- **Excerpted text**:
Content starts

Production Deployment

For production, Feast fits into a layered platform architecture:

%%{init: {'theme': 'base', 'themeVariables': {'primaryColor': '#E3F2FD', 'primaryBorderColor': '#1565C0', 'lineColor': '#546E7A'}}}%%
flowchart TB
    Agent(("🤖 AI Agent")):::agentClass

    subgraph Platform ["🛡️ Production Platform"]
        direction TB
        Gateway["🔐 MCP Gateway\nJWT auth · tool filtering"]:::platformClass
        Sandbox["📦 Sandboxed Container\nkernel-level isolation"]:::platformClass
        Guardrails["🛑 Guardrails Orchestrator\ninput/output screening"]:::platformClass
    end

    subgraph Observability ["📊 Observability + Lifecycle"]
        direction LR
        OTel["OpenTelemetry + MLflow\ntraces · metrics · audit"]:::obsClass
        Kagenti["Kagenti Operator\nAgentCard CRDs · discovery"]:::lifecycleClass
    end

    subgraph FeastSvc ["🏗️ Feast MCP Server"]
        FS["/mcp · /get-online-features · /write-to-online-store"]:::feastClass
    end

    subgraph Store ["🗄️ Online Store"]
        direction LR
        P[("👤 Profiles")]:::storageClass
        K[("📚 Knowledge Base")]:::storageClass
        M[("🧠 Agent Memory")]:::memoryClass
    end

    Agent --> Gateway
    Gateway --> Sandbox
    Sandbox --> Guardrails
    Guardrails --> FS
    FS --> P
    FS --> K
    FS <--> M
    OTel -.->|"traces"| FS
    Kagenti -.->|"discover"| FS

    classDef agentClass fill:#E3F2FD,stroke:#1565C0,color:#0D47A1
    classDef platformClass fill:#FFEBEE,stroke:#C62828,color:#B71C1C
    classDef obsClass fill:#FFF8E1,stroke:#F57F17,color:#E65100
    classDef lifecycleClass fill:#E0F2F1,stroke:#00695C,color:#004D40
    classDef feastClass fill:#FFF3E0,stroke:#E65100,color:#BF360C
    classDef storageClass fill:#E8F5E9,stroke:#2E7D32,color:#1B5E20
    classDef memoryClass fill:#F3E5F5,stroke:#6A1B9A,color:#4A148C
Loading

This demo uses Milvus Lite (embedded). For production, swap to any supported vector-capable backend by updating feature_store.yaml:

  • Milvus cluster: Deploy via the Milvus Operator and set host/port instead of path.
  • Elasticsearch: Set online_store: type: elasticsearch with your cluster URL.
  • Qdrant: Set online_store: type: qdrant with your Qdrant endpoint.
  • PGVector: Set online_store: type: postgres with pgvector_enabled: true.
  • FAISS: Set online_store: type: faiss for in-process vector search.

Content ends

In the Feast production deployment excerpt, how is PGVector configured as the online store?

- **Dataset section**:
Content starts

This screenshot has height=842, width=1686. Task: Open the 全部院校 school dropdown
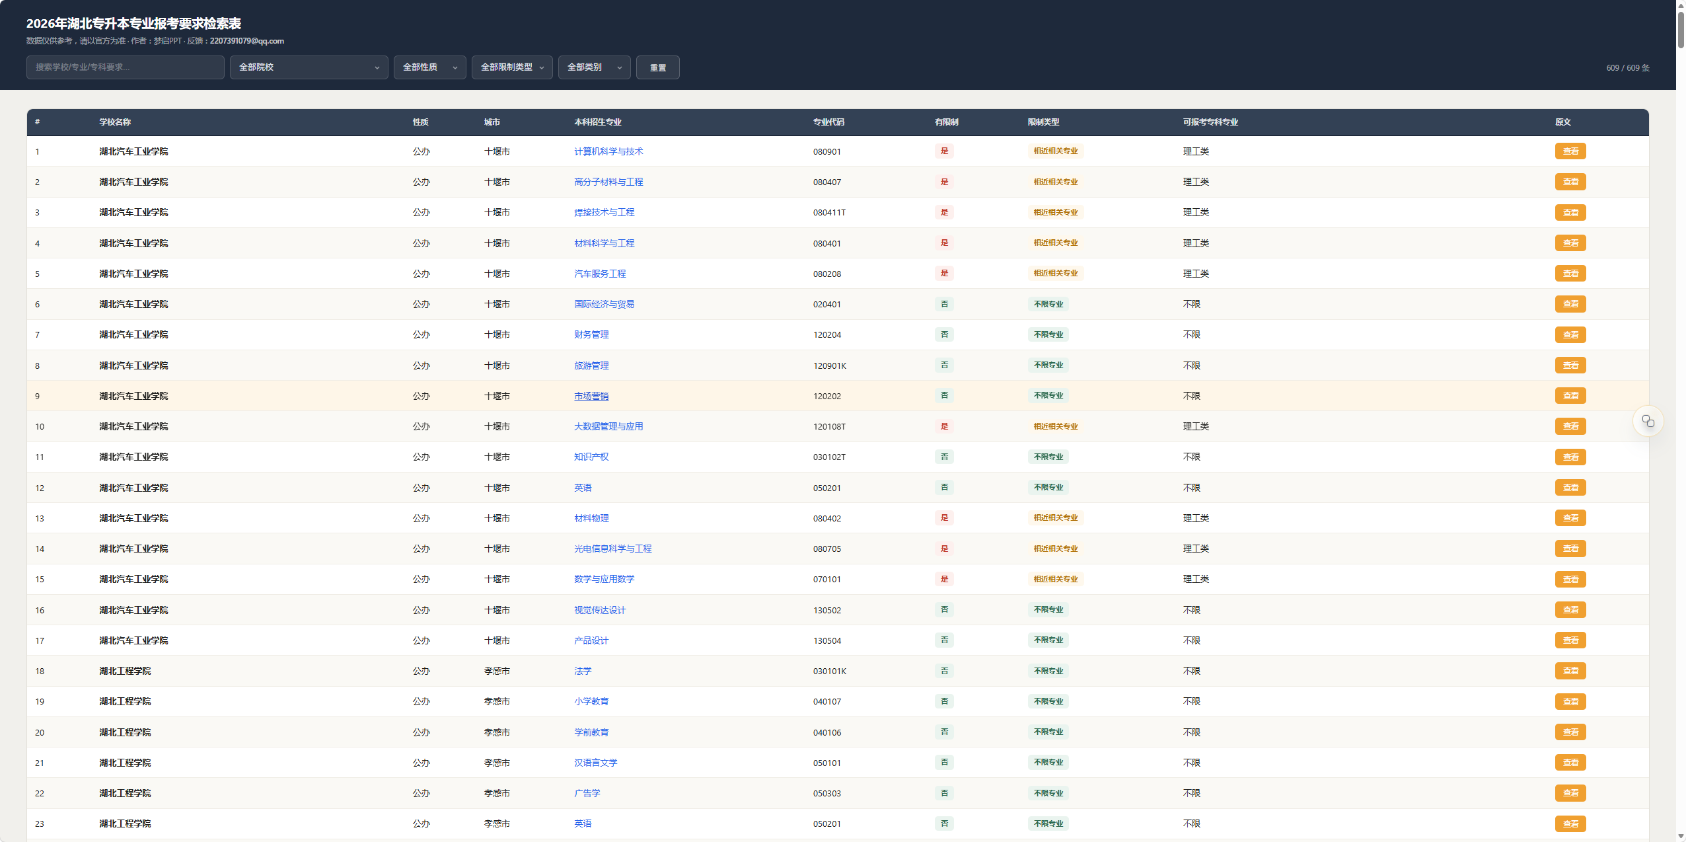(x=309, y=67)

Content ends

- **Solved problem**: Set online_store: type: postgres with pgvector_enabled: true in feature_store.yaml.